Dahulu kala terdapatlah seorang raja yang mengalami kerepotan dengan para menterinya. Mereka terlalu banyak berbantah sehingga nyaris tak satupun keputusan dapat diambil. Para menteri itu, mengikuti tradisi politik kuno, masing-masing menyatakan bahwa hanya dirinyalah yang paling benar dan lainnya salah. Meskipun demikian, ketika sang raja yang penuh kuasa menggelar perayaan festival umum, mereka semua bisa sepakat untuk cuti bersama.
Festival yang luar biasa itu digelar di sebuah stadion besar. Ada nyanyian dan tarian, akrobat, badut, musik dan banyak lagi. Dan di puncak acara, di kerumunan banyak orang, dengan para menteri yang tentunya menempati tempat duduk terbaik, sang raja menuntun sendiri gajah kerajaan ke tengah arena.

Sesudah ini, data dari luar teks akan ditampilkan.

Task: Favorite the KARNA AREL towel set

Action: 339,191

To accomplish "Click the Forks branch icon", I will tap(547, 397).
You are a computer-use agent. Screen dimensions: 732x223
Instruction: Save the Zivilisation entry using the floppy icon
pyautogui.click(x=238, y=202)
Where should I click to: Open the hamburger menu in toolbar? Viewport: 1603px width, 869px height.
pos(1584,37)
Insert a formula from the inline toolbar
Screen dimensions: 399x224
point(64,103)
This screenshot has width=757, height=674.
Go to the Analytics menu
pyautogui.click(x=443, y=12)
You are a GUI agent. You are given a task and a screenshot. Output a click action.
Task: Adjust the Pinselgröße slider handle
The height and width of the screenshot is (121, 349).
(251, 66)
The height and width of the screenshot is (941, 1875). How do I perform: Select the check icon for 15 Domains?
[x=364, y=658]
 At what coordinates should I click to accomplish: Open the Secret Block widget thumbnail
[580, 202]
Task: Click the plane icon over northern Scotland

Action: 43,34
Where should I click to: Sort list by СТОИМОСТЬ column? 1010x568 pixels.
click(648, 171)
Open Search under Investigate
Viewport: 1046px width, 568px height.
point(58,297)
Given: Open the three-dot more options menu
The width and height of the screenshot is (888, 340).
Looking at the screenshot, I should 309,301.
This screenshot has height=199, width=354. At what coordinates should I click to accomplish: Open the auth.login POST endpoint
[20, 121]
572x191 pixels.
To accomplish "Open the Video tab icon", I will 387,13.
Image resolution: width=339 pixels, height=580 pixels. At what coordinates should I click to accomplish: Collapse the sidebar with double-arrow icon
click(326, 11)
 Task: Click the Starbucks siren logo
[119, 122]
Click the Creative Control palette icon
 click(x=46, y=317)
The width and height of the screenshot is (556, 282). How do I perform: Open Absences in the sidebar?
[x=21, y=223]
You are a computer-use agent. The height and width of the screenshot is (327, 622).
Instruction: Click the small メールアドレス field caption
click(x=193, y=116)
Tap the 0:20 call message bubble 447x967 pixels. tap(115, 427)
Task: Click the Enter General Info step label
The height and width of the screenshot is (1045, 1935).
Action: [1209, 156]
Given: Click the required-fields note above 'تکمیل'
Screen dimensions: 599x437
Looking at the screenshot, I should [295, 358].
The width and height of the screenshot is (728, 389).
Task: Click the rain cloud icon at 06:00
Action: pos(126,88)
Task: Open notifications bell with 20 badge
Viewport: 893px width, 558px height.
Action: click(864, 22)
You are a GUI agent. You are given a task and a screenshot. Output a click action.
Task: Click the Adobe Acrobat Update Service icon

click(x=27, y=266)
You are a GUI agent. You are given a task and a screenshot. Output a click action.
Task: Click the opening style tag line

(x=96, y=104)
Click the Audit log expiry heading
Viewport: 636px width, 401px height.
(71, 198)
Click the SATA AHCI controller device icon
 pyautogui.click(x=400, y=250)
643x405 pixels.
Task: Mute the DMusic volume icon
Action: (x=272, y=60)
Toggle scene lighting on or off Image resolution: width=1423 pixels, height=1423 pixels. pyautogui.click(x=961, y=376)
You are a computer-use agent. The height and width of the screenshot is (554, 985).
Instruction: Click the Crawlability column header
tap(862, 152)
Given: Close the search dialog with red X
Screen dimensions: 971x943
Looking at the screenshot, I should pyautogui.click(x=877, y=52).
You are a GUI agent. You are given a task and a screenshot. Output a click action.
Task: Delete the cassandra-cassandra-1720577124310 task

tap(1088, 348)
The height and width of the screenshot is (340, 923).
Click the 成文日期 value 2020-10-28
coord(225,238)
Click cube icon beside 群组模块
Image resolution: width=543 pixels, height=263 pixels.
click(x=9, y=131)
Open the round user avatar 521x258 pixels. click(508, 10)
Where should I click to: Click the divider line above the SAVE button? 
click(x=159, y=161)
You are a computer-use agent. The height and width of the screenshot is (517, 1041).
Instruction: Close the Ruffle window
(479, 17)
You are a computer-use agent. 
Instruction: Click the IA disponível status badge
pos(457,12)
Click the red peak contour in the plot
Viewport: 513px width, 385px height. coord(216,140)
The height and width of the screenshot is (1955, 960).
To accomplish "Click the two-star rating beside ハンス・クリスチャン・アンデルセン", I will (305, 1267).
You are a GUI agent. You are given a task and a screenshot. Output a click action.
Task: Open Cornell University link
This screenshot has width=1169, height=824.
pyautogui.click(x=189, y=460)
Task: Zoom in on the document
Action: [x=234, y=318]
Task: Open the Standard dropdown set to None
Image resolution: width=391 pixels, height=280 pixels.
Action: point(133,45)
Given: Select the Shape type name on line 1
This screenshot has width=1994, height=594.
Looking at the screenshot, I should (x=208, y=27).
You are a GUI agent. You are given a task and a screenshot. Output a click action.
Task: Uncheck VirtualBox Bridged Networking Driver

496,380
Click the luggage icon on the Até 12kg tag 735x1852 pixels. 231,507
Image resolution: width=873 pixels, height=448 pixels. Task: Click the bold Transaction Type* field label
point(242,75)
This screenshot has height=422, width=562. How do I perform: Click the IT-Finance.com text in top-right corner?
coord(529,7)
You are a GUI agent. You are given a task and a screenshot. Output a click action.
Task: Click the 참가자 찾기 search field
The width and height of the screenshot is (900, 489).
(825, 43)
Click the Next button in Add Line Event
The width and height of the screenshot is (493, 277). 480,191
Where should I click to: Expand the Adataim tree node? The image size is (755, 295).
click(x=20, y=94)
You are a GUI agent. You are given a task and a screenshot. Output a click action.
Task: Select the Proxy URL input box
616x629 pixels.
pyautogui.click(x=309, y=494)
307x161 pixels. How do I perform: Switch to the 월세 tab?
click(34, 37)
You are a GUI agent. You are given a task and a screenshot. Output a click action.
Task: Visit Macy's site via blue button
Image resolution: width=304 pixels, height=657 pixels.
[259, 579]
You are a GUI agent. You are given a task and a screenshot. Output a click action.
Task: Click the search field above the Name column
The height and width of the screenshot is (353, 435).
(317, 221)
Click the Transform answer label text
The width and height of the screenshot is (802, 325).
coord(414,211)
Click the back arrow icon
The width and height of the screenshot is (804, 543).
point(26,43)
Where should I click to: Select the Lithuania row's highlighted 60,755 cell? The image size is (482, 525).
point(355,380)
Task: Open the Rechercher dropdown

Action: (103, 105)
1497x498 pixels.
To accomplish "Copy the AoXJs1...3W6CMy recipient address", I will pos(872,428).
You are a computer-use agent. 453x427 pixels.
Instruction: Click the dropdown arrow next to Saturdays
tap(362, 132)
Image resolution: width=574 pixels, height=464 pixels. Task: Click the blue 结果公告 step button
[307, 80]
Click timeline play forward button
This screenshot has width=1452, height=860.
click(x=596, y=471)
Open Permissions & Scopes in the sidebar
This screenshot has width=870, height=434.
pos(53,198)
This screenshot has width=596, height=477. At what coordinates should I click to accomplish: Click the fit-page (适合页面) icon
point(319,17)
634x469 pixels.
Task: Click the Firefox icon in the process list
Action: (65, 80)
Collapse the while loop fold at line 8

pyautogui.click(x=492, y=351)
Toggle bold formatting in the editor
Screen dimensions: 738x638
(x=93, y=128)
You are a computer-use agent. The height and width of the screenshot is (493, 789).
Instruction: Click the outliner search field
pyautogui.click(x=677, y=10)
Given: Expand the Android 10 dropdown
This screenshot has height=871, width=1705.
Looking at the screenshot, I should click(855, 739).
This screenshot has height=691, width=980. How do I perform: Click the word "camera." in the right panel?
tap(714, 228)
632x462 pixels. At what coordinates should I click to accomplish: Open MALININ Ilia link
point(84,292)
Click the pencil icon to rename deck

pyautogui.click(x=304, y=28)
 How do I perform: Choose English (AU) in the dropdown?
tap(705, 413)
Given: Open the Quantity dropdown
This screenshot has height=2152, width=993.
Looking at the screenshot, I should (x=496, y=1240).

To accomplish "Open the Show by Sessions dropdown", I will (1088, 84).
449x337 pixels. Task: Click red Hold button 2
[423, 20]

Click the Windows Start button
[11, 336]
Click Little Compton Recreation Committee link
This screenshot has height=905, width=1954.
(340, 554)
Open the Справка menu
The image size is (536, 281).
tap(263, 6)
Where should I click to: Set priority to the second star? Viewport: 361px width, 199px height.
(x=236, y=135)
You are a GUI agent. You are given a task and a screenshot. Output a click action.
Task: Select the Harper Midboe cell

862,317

Di belakangnya gajah itu berjalanlah 7 orang buta, yang telah diketahui oleh umum sebagai orang-orang yang buta sejak lahir.
Sang raja meraih tangan orang buta pertama, menuntunnya untuk meraba belalai gajah itu dan memberitahukannya bahwa itu adalah gajah. Raja lalu membantu orang kedua untuk meraba gading sang gajah, orang buta ketiga meraba kupingnya, orang buta keempat meraba kepalanya, yang kelima meraba badannya, yang keenam meraba kakinya dan yang ketujuh meraba ekornya, lalu mengatakan kepada masing-masing orang buta bahwa itulah yang dinamakan gajah. Lalu raja kembali kepada si buta pertama dan memintanya untuk menyebutkannya dengan lantang seperti apakah gajah itu.
“Menurut pertimbangan dan pendapat saya yang ahli ini,” kata si buta pertama, yang meraba belalai gajah , “saya nyatakan dengan keyakinan penuh bahwa “seekor gajah” adalah sejenis ular, marga Python asiaticus.”
“Sungguh omong kosong.” Seru si buta kedua, yang meraba gading gajah. “Seekor gajah” terlalu keras untuk dianggap sebagai ular. Fakta sebenarnya, dan saya tak pernah salah, gajah itu seperti bajak petani.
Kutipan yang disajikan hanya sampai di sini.